*** Data to use

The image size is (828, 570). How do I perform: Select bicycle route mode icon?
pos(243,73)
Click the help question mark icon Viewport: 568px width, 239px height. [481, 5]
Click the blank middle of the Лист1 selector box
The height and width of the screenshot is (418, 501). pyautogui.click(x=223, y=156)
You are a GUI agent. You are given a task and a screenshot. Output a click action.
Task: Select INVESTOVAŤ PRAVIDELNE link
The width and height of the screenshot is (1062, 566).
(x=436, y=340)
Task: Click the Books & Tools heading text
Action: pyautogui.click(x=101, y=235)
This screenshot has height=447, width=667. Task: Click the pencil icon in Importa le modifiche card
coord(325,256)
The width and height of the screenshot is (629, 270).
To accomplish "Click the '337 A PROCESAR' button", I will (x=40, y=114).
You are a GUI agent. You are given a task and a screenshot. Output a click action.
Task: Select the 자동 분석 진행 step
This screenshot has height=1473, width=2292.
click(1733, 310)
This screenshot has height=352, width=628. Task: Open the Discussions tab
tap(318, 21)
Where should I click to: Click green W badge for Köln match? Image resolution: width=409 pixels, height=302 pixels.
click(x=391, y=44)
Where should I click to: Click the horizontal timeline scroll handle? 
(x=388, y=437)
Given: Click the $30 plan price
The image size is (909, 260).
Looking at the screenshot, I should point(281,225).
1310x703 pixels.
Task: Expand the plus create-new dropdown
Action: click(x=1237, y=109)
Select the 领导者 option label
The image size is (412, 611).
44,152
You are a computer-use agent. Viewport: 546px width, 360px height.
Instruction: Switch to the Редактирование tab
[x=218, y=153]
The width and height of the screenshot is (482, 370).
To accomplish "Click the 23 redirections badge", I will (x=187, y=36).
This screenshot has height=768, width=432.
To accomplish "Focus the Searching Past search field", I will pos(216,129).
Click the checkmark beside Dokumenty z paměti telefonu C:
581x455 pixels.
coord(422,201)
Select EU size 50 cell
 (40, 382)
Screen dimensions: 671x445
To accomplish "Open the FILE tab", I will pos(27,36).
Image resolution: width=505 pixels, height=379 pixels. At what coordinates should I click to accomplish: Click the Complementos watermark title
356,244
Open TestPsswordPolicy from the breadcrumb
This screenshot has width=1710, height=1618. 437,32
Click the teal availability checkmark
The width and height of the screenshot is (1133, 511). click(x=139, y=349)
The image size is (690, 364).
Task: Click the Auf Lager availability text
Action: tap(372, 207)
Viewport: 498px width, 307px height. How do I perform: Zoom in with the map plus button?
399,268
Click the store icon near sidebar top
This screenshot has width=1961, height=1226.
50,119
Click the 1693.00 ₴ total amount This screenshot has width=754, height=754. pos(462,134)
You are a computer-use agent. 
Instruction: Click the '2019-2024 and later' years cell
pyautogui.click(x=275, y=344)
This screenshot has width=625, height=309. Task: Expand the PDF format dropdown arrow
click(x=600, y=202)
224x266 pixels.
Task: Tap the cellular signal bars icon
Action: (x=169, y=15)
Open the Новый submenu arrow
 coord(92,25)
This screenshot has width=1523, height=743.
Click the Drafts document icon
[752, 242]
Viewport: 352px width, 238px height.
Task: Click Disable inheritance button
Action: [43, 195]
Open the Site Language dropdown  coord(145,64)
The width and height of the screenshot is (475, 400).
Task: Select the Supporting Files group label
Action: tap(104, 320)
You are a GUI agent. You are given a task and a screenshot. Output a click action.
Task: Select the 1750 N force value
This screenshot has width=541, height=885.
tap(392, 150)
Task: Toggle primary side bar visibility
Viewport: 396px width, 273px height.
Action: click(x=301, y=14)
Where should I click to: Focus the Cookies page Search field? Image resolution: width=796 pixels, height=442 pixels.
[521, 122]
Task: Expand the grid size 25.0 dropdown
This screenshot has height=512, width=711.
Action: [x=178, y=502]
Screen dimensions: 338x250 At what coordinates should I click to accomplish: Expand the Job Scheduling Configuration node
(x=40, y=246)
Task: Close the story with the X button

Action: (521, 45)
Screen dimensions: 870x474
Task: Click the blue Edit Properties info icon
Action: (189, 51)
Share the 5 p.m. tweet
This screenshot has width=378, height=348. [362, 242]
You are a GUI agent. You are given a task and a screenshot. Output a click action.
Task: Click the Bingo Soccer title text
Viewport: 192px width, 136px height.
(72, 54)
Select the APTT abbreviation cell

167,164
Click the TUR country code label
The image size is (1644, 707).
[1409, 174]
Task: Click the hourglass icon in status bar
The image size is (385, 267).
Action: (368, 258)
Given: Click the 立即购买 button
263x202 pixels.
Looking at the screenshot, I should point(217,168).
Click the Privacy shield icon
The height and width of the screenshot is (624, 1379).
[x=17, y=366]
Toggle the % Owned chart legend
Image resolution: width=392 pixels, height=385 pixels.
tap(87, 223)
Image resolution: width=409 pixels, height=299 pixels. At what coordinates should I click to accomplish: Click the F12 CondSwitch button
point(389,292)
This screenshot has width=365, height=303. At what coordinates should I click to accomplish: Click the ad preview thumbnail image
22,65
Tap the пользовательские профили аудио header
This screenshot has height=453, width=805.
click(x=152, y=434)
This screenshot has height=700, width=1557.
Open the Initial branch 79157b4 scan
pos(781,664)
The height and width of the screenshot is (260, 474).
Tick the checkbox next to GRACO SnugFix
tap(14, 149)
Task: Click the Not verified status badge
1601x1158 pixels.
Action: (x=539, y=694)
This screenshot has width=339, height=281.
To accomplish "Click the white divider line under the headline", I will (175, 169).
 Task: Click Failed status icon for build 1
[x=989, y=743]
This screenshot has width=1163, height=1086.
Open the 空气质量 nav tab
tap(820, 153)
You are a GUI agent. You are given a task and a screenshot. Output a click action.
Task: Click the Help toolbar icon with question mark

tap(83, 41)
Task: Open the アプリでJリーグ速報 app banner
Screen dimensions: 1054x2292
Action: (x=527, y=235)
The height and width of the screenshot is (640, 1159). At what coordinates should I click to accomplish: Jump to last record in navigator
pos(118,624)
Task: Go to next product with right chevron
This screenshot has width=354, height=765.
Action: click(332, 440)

******

• [Work to be completed]:
Every entry is to be restated exactly, with no line dropped.

• [Solved exercise]:
The image size is (828, 570). How do I perform: Select bicycle route mode icon?
pos(243,73)
Click the help question mark icon Viewport: 568px width, 239px height. [481, 5]
Click the blank middle of the Лист1 selector box
The height and width of the screenshot is (418, 501). pyautogui.click(x=223, y=156)
You are a GUI agent. You are given a task and a screenshot. Output a click action.
Task: Select INVESTOVAŤ PRAVIDELNE link
The width and height of the screenshot is (1062, 566).
(x=436, y=340)
Task: Click the Books & Tools heading text
Action: pyautogui.click(x=101, y=235)
This screenshot has height=447, width=667. Task: Click the pencil icon in Importa le modifiche card
coord(325,256)
The width and height of the screenshot is (629, 270).
To accomplish "Click the '337 A PROCESAR' button", I will (x=40, y=114).
You are a GUI agent. You are given a task and a screenshot. Output a click action.
Task: Select the 자동 분석 진행 step
This screenshot has height=1473, width=2292.
click(1733, 310)
This screenshot has height=352, width=628. Task: Open the Discussions tab
tap(318, 21)
Where should I click to: Click green W badge for Köln match? Image resolution: width=409 pixels, height=302 pixels.
click(x=391, y=44)
Where should I click to: Click the horizontal timeline scroll handle? 
(x=388, y=437)
Given: Click the $30 plan price
The image size is (909, 260).
Looking at the screenshot, I should point(281,225).
1310x703 pixels.
Task: Expand the plus create-new dropdown
Action: click(x=1237, y=109)
Select the 领导者 option label
The image size is (412, 611).
44,152
You are a computer-use agent. Viewport: 546px width, 360px height.
Instruction: Switch to the Редактирование tab
[x=218, y=153]
The width and height of the screenshot is (482, 370).
To accomplish "Click the 23 redirections badge", I will (x=187, y=36).
This screenshot has height=768, width=432.
To accomplish "Focus the Searching Past search field", I will pos(216,129).
Click the checkmark beside Dokumenty z paměti telefonu C:
581x455 pixels.
coord(422,201)
Select EU size 50 cell
 (40, 382)
Screen dimensions: 671x445
To accomplish "Open the FILE tab", I will pos(27,36).
Image resolution: width=505 pixels, height=379 pixels. At what coordinates should I click to accomplish: Click the Complementos watermark title
356,244
Open TestPsswordPolicy from the breadcrumb
This screenshot has width=1710, height=1618. 437,32
Click the teal availability checkmark
The width and height of the screenshot is (1133, 511). click(x=139, y=349)
The image size is (690, 364).
Task: Click the Auf Lager availability text
Action: tap(372, 207)
Viewport: 498px width, 307px height. How do I perform: Zoom in with the map plus button?
399,268
Click the store icon near sidebar top
This screenshot has width=1961, height=1226.
50,119
Click the 1693.00 ₴ total amount This screenshot has width=754, height=754. pos(462,134)
You are a computer-use agent. 
Instruction: Click the '2019-2024 and later' years cell
pyautogui.click(x=275, y=344)
This screenshot has width=625, height=309. Task: Expand the PDF format dropdown arrow
click(x=600, y=202)
224x266 pixels.
Task: Tap the cellular signal bars icon
Action: (x=169, y=15)
Open the Новый submenu arrow
 coord(92,25)
This screenshot has width=1523, height=743.
Click the Drafts document icon
[752, 242]
Viewport: 352px width, 238px height.
Task: Click Disable inheritance button
Action: [43, 195]
Open the Site Language dropdown  coord(145,64)
The width and height of the screenshot is (475, 400).
Task: Select the Supporting Files group label
Action: tap(104, 320)
You are a GUI agent. You are given a task and a screenshot. Output a click action.
Task: Select the 1750 N force value
This screenshot has width=541, height=885.
tap(392, 150)
Task: Toggle primary side bar visibility
Viewport: 396px width, 273px height.
Action: click(x=301, y=14)
Where should I click to: Focus the Cookies page Search field? Image resolution: width=796 pixels, height=442 pixels.
[521, 122]
Task: Expand the grid size 25.0 dropdown
This screenshot has height=512, width=711.
Action: [x=178, y=502]
Screen dimensions: 338x250 At what coordinates should I click to accomplish: Expand the Job Scheduling Configuration node
(x=40, y=246)
Task: Close the story with the X button

Action: (521, 45)
Screen dimensions: 870x474
Task: Click the blue Edit Properties info icon
Action: (189, 51)
Share the 5 p.m. tweet
This screenshot has width=378, height=348. [362, 242]
You are a GUI agent. You are given a task and a screenshot. Output a click action.
Task: Click the Bingo Soccer title text
Viewport: 192px width, 136px height.
(72, 54)
Select the APTT abbreviation cell

167,164
Click the TUR country code label
The image size is (1644, 707).
[1409, 174]
Task: Click the hourglass icon in status bar
The image size is (385, 267).
Action: (368, 258)
Given: Click the 立即购买 button
263x202 pixels.
Looking at the screenshot, I should point(217,168).
Click the Privacy shield icon
The height and width of the screenshot is (624, 1379).
[x=17, y=366]
Toggle the % Owned chart legend
Image resolution: width=392 pixels, height=385 pixels.
tap(87, 223)
Image resolution: width=409 pixels, height=299 pixels. At what coordinates should I click to accomplish: Click the F12 CondSwitch button
point(389,292)
This screenshot has width=365, height=303. At what coordinates should I click to accomplish: Click the ad preview thumbnail image
22,65
Tap the пользовательские профили аудио header
This screenshot has height=453, width=805.
click(x=152, y=434)
This screenshot has height=700, width=1557.
Open the Initial branch 79157b4 scan
pos(781,664)
The height and width of the screenshot is (260, 474).
Tick the checkbox next to GRACO SnugFix
tap(14, 149)
Task: Click the Not verified status badge
1601x1158 pixels.
Action: (x=539, y=694)
This screenshot has width=339, height=281.
To accomplish "Click the white divider line under the headline", I will (175, 169).
 Task: Click Failed status icon for build 1
[x=989, y=743]
This screenshot has width=1163, height=1086.
Open the 空气质量 nav tab
tap(820, 153)
You are a GUI agent. You are given a task and a screenshot. Output a click action.
Task: Click the Help toolbar icon with question mark

tap(83, 41)
Task: Open the アプリでJリーグ速報 app banner
Screen dimensions: 1054x2292
Action: (x=527, y=235)
The height and width of the screenshot is (640, 1159). At what coordinates should I click to accomplish: Jump to last record in navigator
pos(118,624)
Task: Go to next product with right chevron
This screenshot has width=354, height=765.
Action: click(332, 440)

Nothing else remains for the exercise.